### How to complete this task
Of all the lines below, output only those starting at the one with "イベント (910, 55)" and ending at the one with "Erdbeeren Monterey (23, 661)", both ends included, exactly as written.

Data records:
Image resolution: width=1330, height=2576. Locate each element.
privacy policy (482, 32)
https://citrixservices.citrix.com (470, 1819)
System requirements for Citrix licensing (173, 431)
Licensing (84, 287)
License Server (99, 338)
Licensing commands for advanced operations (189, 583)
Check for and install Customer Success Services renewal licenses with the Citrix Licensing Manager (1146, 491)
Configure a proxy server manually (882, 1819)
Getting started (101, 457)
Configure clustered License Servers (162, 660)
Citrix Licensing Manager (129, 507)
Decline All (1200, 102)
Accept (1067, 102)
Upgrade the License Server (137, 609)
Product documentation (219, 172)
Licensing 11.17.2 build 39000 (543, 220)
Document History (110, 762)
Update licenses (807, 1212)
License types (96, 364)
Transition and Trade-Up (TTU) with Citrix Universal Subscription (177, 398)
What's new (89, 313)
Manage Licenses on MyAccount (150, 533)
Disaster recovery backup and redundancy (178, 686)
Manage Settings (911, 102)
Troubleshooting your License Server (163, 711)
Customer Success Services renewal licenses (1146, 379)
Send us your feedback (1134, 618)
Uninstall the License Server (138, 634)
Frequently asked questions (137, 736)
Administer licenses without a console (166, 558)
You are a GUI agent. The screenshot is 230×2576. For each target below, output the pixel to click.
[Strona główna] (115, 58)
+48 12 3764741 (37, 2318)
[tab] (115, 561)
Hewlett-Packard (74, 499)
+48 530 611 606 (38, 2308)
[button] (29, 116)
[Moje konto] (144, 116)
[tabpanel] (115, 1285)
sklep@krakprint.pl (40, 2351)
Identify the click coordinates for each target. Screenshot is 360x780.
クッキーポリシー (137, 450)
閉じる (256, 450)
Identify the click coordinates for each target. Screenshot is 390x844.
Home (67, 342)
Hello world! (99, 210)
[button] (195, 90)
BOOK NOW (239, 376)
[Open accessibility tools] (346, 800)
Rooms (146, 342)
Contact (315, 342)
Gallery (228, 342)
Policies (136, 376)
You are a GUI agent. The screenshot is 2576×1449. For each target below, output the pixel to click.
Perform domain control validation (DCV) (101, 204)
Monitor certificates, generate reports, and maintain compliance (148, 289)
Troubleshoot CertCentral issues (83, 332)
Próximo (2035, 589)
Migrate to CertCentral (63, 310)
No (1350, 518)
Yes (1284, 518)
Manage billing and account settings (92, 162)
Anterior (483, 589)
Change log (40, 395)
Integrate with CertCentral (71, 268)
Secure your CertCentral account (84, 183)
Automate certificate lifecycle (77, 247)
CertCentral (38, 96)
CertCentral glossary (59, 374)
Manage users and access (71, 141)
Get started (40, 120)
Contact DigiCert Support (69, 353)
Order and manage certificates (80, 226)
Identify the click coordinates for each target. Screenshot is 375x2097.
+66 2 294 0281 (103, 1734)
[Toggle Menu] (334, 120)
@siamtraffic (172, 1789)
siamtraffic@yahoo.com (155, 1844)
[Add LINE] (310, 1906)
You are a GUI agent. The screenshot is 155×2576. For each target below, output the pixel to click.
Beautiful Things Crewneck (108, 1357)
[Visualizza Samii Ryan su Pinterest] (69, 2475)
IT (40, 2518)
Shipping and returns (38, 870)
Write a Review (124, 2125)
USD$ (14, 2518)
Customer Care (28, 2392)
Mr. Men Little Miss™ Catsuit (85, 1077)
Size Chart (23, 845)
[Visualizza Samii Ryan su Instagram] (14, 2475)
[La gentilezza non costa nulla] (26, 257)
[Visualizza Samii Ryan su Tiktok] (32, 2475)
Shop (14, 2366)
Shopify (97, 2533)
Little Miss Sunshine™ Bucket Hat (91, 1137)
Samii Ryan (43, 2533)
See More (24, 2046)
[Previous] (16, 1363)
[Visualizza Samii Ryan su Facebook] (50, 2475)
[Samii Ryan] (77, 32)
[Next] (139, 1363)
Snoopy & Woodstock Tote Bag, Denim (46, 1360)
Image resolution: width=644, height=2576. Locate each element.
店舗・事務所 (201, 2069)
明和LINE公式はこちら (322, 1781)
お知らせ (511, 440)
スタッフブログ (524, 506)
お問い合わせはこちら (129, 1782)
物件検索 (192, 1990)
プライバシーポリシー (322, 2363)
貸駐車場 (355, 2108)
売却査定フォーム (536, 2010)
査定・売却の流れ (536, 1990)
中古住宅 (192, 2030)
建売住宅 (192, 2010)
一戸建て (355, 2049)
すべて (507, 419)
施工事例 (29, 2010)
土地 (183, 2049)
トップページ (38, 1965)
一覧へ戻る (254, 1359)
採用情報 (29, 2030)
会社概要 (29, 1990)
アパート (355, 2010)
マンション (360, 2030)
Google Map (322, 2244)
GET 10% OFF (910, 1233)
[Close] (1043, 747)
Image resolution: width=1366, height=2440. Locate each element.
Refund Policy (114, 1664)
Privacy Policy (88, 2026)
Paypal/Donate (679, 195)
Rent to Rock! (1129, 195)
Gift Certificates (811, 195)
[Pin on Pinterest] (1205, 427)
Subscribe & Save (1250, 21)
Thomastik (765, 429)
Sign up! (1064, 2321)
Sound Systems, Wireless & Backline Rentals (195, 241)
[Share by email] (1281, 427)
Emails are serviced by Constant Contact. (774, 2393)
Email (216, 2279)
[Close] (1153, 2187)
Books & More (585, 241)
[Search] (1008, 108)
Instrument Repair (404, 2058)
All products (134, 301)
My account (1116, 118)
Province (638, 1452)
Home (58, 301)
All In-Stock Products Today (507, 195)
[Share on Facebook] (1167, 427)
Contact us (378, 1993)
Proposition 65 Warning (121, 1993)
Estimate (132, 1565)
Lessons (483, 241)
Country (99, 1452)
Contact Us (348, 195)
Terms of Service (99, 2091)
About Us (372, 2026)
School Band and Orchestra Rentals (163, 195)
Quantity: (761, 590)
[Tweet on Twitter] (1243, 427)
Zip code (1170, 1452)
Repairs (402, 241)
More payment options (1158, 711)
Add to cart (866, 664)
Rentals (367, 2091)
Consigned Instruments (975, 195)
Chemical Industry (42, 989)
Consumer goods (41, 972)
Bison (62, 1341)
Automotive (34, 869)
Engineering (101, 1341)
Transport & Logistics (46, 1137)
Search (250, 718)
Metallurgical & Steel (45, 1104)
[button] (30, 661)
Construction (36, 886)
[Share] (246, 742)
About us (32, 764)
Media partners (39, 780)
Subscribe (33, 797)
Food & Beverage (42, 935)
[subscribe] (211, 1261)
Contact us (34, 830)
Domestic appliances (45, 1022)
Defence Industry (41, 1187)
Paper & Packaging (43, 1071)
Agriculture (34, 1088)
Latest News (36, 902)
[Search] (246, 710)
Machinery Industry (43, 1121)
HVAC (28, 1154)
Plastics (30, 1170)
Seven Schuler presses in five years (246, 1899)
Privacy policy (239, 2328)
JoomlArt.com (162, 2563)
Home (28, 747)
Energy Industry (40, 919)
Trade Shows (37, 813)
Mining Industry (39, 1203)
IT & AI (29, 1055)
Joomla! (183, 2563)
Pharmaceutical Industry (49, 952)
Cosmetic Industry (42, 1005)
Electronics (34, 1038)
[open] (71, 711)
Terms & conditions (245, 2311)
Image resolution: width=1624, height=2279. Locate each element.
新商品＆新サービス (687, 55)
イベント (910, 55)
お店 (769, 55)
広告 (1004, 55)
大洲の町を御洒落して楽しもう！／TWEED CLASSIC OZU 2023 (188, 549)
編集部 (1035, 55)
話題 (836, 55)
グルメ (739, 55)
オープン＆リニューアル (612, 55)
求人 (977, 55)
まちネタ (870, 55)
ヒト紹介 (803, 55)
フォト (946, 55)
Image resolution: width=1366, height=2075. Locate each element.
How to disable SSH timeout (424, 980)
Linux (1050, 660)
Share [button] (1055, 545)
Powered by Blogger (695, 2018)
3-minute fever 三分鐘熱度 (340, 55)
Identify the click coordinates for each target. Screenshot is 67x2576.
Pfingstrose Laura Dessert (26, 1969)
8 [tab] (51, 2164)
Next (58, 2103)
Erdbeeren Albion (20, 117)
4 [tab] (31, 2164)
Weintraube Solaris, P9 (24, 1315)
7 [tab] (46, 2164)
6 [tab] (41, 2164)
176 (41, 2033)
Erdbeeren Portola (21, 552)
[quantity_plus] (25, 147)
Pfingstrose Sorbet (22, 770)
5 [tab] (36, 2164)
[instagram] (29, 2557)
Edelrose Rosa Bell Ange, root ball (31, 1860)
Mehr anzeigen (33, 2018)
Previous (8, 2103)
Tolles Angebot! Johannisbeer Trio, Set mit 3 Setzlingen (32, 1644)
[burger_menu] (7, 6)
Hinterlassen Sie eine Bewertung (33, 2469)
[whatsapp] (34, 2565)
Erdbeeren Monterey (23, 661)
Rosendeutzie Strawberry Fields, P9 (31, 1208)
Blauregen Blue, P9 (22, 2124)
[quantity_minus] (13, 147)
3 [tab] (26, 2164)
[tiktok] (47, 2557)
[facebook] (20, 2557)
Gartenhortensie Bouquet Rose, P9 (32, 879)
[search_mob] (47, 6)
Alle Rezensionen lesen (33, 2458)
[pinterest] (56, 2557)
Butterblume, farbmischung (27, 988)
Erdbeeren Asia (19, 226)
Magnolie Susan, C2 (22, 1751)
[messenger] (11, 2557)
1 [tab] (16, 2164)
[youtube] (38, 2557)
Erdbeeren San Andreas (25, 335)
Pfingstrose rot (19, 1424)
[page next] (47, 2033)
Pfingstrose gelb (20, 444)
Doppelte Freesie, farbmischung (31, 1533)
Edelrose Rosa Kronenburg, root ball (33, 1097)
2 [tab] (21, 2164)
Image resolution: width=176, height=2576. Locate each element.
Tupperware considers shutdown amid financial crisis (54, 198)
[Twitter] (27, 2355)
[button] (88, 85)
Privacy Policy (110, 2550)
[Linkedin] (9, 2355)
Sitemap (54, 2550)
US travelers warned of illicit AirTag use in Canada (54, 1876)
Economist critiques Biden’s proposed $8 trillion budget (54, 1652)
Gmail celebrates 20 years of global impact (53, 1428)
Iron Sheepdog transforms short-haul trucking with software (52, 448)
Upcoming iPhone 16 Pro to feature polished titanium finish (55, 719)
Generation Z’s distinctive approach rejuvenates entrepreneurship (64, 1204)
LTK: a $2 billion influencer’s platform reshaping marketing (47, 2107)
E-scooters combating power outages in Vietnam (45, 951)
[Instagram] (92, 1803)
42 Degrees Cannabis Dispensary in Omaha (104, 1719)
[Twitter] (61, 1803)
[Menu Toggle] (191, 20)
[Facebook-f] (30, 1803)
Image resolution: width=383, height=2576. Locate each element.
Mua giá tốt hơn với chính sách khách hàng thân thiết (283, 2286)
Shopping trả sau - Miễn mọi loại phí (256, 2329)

### Task output
イベント (910, 55)
お店 (769, 55)
広告 (1004, 55)
大洲の町を御洒落して楽しもう！／TWEED CLASSIC OZU 2023 (188, 549)
編集部 (1035, 55)
話題 (836, 55)
グルメ (739, 55)
オープン＆リニューアル (612, 55)
求人 (977, 55)
まちネタ (870, 55)
ヒト紹介 (803, 55)
フォト (946, 55)
Image resolution: width=1366, height=2075. Locate each element.
How to disable SSH timeout (424, 980)
Linux (1050, 660)
Share [button] (1055, 545)
Powered by Blogger (695, 2018)
3-minute fever 三分鐘熱度 (340, 55)
Identify the click coordinates for each target. Screenshot is 67x2576.
Pfingstrose Laura Dessert (26, 1969)
8 [tab] (51, 2164)
Next (58, 2103)
Erdbeeren Albion (20, 117)
4 [tab] (31, 2164)
Weintraube Solaris, P9 (24, 1315)
7 [tab] (46, 2164)
6 [tab] (41, 2164)
176 (41, 2033)
Erdbeeren Portola (21, 552)
[quantity_plus] (25, 147)
Pfingstrose Sorbet (22, 770)
5 [tab] (36, 2164)
[instagram] (29, 2557)
Edelrose Rosa Bell Ange, root ball (31, 1860)
Mehr anzeigen (33, 2018)
Previous (8, 2103)
Tolles Angebot! Johannisbeer Trio, Set mit 3 Setzlingen (32, 1644)
[burger_menu] (7, 6)
Hinterlassen Sie eine Bewertung (33, 2469)
[whatsapp] (34, 2565)
Erdbeeren Monterey (23, 661)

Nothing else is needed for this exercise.